Estratto:
• • • •

L’evoluzione digitale facilita il poliworking
Questo è un dato di fatto. Poter lavorare in smartworking da qualunque parte del mondo, davanti allo schermo di un computer, senza orari d’ufficio da rispettare, facilita il connubio tra due professioni distinte. Anche il lavoro ibrido, secondo il report The Future of Work – Trends Forecast 2024 condotto da IWG, sarà sempre più incentivato dalle aziende di tutto il mondo, a favore di chi punta a gestire anche un secondo lavoro, cavalcando il vantaggio dato dal risparmio dei tempi morti, come gli spostamenti casa-ufficio e magari pause pranzo più brevi. Spesso la seconda attività è interconnessa con la prima, quindi svolgerla diventa più gestibile, perché si resta concentrati su un obiettivo e ci si può differenziare anche solo mettendo le proprie competenze a disposizione di più persone, non solo del proprio capo. Tornando alla ricerca di Paychex, l’identikit del poliworker è questo: appartiene alla Gen Z, è un freelance oppure un dipendente ma agli inizi della sua carriera, lavora da remoto o in modalità ibrida, in particolare nei settori della tecnologia, del marketing o della finanza. Per ora non esistono approfondimenti simili a quello di Paychex condotti in Europa, ma non si fa fatica a prevedere una situazione molto simile.

• • • •

Dati forniti:
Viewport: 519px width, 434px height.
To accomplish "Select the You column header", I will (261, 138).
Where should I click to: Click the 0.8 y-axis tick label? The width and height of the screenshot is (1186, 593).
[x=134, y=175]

• • • •

Da svolgere:
a) Secondo l'estratto sul poliworking, in quali settori lavora in particolare il poliworker descritto dalla ricerca di Paychex?
b) Prosegui l'estratto sul poliworking dopo la sua ultima frase.
Per questo lavoro i dati non sono necessari.

Risposte ai compiti:
a) Nei settori della tecnologia, del marketing o della finanza.

b)
I benefici e i rischi dell’avere due lavori
Il primo vantaggio è ovviamente un secondo flusso di reddito in ingresso, e quindi un guadagno maggiore. Ma non è l’unico. Dalla ricerca Paychex emergono una maggiore flessibilità nella gestione degli impegni quotidiani, più motivazione, e la percezione di una sensazione di maggiore libertà. E qui arriva un altro dato, un po’ inaspettato: i poliworkers non sono più esposti al burnout rispetto ai professionisti classici, e dichiarano di vivere con maggiore equilibrio il loro rapporto vita-lavoro. Tra i punti a sfavore, invece, c’è il punto di vista dei manager che si affidano ai poliworkers: sostengono infatti che siano più difficili da gestire, in particolare nelle consegne e nella gestione della loro work-schedule.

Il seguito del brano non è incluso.